HIPAA Compliance & Text Messages

Sharing PHI in text messages and HIPAA compliance are not usually words you would find beside each other. Sharing Protected Health Information (PHI) in any unsecure electronic format was effectively made illegal when changes were made to the HIPAA Privacy and Security Rules in 2013.

Of particular importance to sharing PHI in text messages and HIPAA compliance are the technical security measures of the Security Rule. These state that mechanisms must be implemented to control access to PHI, to account for how it is used, and to ensure the persons sending and receiving PHI are really who they say they are.

Additionally, any PHI transmitted outside of a group’s internal network has to be encrypted in order that it is unreadable, undecipherable and unusable should it be intercepted on the move – often an impractical task in groups where employees used multiple operating systems over multiple devices.

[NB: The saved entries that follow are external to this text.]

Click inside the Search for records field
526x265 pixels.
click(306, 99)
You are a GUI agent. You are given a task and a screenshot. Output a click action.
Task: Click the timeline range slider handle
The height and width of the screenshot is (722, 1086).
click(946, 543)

The issue of sharing PHI in text messages is particularly grave for healthcare groups that have implemented BYOD policies. It has been calculated that around 80% of physicians use a personal mobile device to manage their projects. Without an appropriate, HIPAA-compliant alternative to sending PHI in text messages, the flow of communication in a healthcare group will be impacted significantly.

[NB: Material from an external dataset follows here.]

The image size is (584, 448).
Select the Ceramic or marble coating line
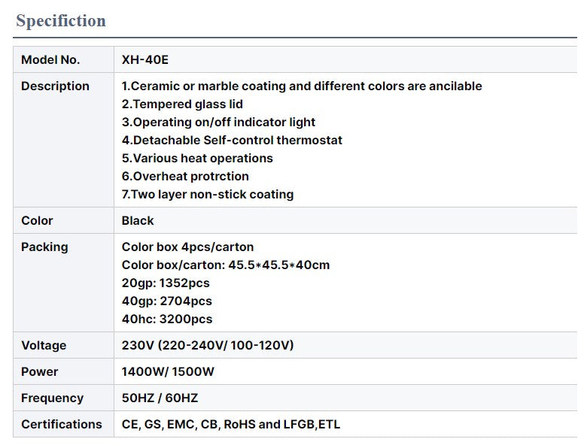pos(302,86)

Secure Messaging Solutions Address Concerns Issues Surrounding Text Messages

Secure messaging solutions work by establishing a private communications network within a healthcare group. The network can only be accessed by authorized personnel via secure messaging applications that can be downloaded onto any device or operating system. The apps work in a similar fashion to commercially available messaging apps, and have a text-like interface that users will recognize instantly.

The main difference from a user point of view between secure messaging apps and commercially available apps is that authorized personnel will have to authenticate their ID by logging in with a centrally-issued username and PIN number at the start of every session. Automatic logoffs also are in place to stop unauthorized access to PHI when a mobile device or desktop computer is left unattended.

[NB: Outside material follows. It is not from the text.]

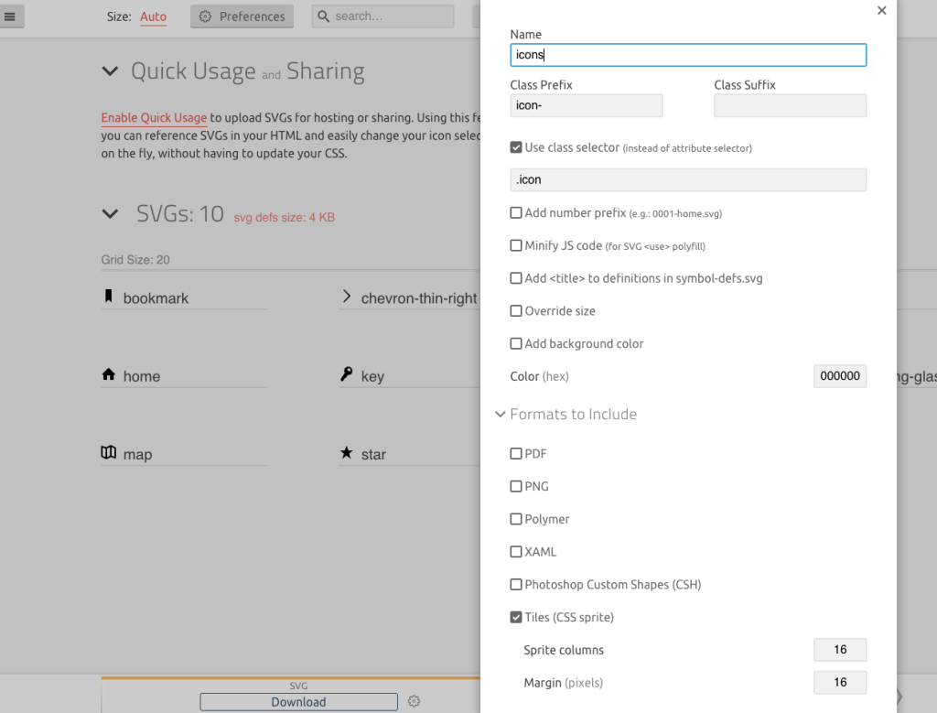Uncheck Tiles (CSS sprite) option
Screen dimensions: 937x713
516,617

In the background a lot more is going on to enable the sending of PHI in text messages and HIPAA compliance. All communications that take place between authorized personnel are encrypted and all activity on the network is reviewed. Security mechanisms stop PHI from being sent outside of the network, copied and pasted or saved to an external hard drive.

Messages are given message lifespans so that they delete automatically, and administrators have the ability to remotely retract and erase any message that is sent or received on a mobile device that is later lost, stolen or otherwise disposed of. All of these precautionary measures against the unauthorized access of PHI make the relationship between text messages and HIPAA compliance acceptable.

The Advantages of Secure Messaging

Secure messaging is more than just a way of addressing the issue of text messages and compliance. Due to the security mechanisms put in place to ensure message accountability, phone tag is practically prevented – resulting in a higher level of productivity for medical professionals. Community nurses can heighten patient concerns without returning to the office and on-call doctors can receive PHI on the go with secure messaging.

The group messaging capabilities of secure messaging solutions allow collaboration and can be used to speed up hospital admissions and patient discharges. When working with an EMR, secure messaging has been seen to lessen patient safety incidents by 27% and reduce medication mistakes by 30%, and prescription errors can be addressed much quicker with secure texting than by fax.

Along with enabling medical professionals to share text messages and HIPAA compliance be assured, secure messaging enhances productivity, streamlines workflows and improves the standard of healthcare provided to patients. Secure messaging is also inexpensive when compared to other potential solutions for the sending PHI in text messages and HIPAA compliance.

About Thomas Brown
Thomas Brown worked as a reporter for several years on ComplianceHome. Thomas a seasoned journalist with several years experience in the healthcare sector and has contributed to healthcare and information technology news publishers. Thomas has a particular interest in the application of healthcare information technology to better serve the interest of patients, including areas should has data protection and innovations such as telehealth.